[]
Iring-iringan kereta terlihat melintasi bulak di sebelah barat Istana Wwatan. Kereta itu dibuat dari kayu jati pilihan dan diukir dengan sangat indah serta berlapis emas dan dihiasi permata aneka warna yang berkilau memantulkan cahaya matahari pagi. Jendelanya tertutup kain sutra terbaik yang didatangkan langsung dari negeri para orang sipit berkulit kuning.
Seekor kuda menarik kereta itu. Tinggi, tegap. Itu kuda peranakan terbaik. Berwarna cokelat bersih dengan surai dan ekor putih kecokelatan. Bercak putih tampak di kening kuda itu, terlihat seperti lukisan bintang. Seorang kusir berpakaian khas abdi istana mengendalikan sang kuda. Sementara itu di belakang kereta, selusin prajurit turut mengawal.

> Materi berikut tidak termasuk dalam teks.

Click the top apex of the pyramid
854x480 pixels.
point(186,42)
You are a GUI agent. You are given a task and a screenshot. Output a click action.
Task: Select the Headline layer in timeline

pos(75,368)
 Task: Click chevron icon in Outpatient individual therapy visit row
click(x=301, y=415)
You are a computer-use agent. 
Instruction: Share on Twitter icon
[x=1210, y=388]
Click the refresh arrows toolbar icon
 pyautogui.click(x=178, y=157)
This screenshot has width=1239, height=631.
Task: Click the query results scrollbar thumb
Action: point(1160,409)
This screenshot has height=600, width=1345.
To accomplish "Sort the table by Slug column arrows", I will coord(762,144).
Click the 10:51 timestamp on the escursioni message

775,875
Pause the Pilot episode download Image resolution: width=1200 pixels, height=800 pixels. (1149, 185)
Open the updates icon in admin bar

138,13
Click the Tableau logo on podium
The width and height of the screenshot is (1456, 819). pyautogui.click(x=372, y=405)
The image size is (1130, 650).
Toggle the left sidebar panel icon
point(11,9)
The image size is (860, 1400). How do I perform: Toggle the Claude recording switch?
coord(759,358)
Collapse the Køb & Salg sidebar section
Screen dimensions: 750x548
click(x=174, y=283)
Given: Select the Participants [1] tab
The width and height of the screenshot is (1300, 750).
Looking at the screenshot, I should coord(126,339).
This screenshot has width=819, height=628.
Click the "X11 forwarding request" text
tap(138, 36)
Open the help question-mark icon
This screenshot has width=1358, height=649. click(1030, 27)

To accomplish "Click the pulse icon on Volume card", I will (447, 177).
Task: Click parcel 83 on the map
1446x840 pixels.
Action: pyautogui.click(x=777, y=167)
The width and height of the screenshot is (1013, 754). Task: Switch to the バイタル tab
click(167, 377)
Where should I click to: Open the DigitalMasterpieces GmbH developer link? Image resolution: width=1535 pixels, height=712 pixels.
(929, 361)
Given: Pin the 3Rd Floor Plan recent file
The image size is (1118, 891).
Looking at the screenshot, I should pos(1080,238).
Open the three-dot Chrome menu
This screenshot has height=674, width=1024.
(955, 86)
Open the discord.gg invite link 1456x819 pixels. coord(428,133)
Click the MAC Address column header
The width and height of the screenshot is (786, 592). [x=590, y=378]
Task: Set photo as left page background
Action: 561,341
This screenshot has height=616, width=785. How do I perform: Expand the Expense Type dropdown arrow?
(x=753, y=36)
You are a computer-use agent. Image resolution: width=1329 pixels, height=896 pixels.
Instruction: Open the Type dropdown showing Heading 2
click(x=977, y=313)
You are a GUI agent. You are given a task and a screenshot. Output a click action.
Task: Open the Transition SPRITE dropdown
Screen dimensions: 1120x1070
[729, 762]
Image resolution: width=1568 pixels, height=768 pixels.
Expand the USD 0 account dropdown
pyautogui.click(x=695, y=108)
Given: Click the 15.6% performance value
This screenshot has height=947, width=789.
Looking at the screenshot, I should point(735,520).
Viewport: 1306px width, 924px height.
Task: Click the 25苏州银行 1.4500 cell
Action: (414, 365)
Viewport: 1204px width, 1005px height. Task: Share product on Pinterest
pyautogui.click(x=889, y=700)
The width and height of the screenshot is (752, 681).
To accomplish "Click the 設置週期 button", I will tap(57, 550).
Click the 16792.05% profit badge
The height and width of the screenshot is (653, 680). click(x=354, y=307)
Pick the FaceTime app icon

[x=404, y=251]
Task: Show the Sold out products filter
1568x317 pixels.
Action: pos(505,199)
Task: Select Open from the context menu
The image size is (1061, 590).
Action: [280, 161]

Di samping kereta kencana, seorang lelaki duduk tegap di atas kuda kelabu bertotol-totol hitam. Rambutnya yang panjang digelung dalam kain penutup kepala. Berkumis hitam tebal dan memiliki rahang keras, lelaki tiga puluh delapan warsa itu adalah Senapati Setayudha, salah seorang senapati utama di Kerajaan Medang.
Setelah melintasi bulak, iring-iringan kereta kencana berbelok ke utara. Mereka menyusuri jalanan lengang dan melintasi hutan yang tak terlalu luas, lalu berbelok sedikit ke timur laut memasuki wilayah Lwaram. Matahari terus naik makin tinggi seiring perjalanan mereka. Ketika matahari telah condong di barat, akhirnya mereka memasuki kutaraja Kerajaan Lwaram.
Senapati Setayudha mendekatkan kudanya ke samping jendela kereta ketika kain yang menutupi jendela itu tersibak.
“Kita telah sampai, Gusti Ayu,” ujar senapati itu. “Saya akan memberitahukan kedatangan Gusti kepada penjaga gerbang.”
Di balik kain yang tersibak, terlihat seorang gadis yang sangat jelita. Dia, sebagaimana para pujangga istana menggambarkannya: berwajah bulat bercahaya bak rembulan purnama; mata cemerlang seperti bintang di langit; rambut sehitam jelaga yang berkilauan. Dan, ketika dia tersenyum, bibir merahnya merekah bagaikan bunga mawar di pagi hari.
Siapa pun yang melihat kecantikan sang putri dari balik jendela kereta kencana akan terpesona. Rambutnya sebagian tersanggul ke atas dan sisanya tergerai lurus hingga punggung. Hiasan kepala tersemat pada sanggul rambutnya. Pada kedua telinga, tergantung indah giwang emas berhias mutu manikam. Di lehernya pun tergantung perhiasan yang tak kalah indah.
“Lakukan, Paman.” Lembut, gadis itu bersuara serupa gemercik air di pegunungan. Jernih dan menyejukkan. Dialah sang sekar kedaton, putri mahkota Kerajaan Medang. Dewi Suprabha.
Mendapat izin dari junjungannya, Senapati Setayudha menghela kuda mendekati gerbang istana Kerajaan Lwaram.
Sementara itu, penjaga gerbang Istana Lwaram tersenyum melihat iring-iringan kereta kencana dari kejauhan. Saat salah seorang dari rombongan itu mendekat, dia menyuruh temannya untuk menyampaikan kedatangan mereka kepada sang raja sementara dirinya membuka pintu gerbang.
Ketika Senapati Setayudha turun dari kuda, penjaga gerbang segera menjura. “Selamat datang di Istana Lwaram, Tuan,” sambutnya seraya menerima tali kekang kuda Senapati Setayudha dan memberikan kuda itu kepada kaṭik yang telah berada di sana.
Senapati Setayudha mengangguk. “Kamu sudah mengirim kabar kedatangan kami?”
“Sudah, Tuan.” Penjaga itu mengangguk, dia menyingkir saat iring-iringan kereta kencana tiba.
Seorang lelaki berwajah ramah datang mendekat dari arah istana. Dia tersenyum lebar sembari merentangkan tangan.
“Kakang Mahisa.” Senapati Setayudha tersenyum menyambut pelukan kakak seperguruannya yang mengabdi kepada Aji Wurawari, raja di Kerajaan Lwaram ini.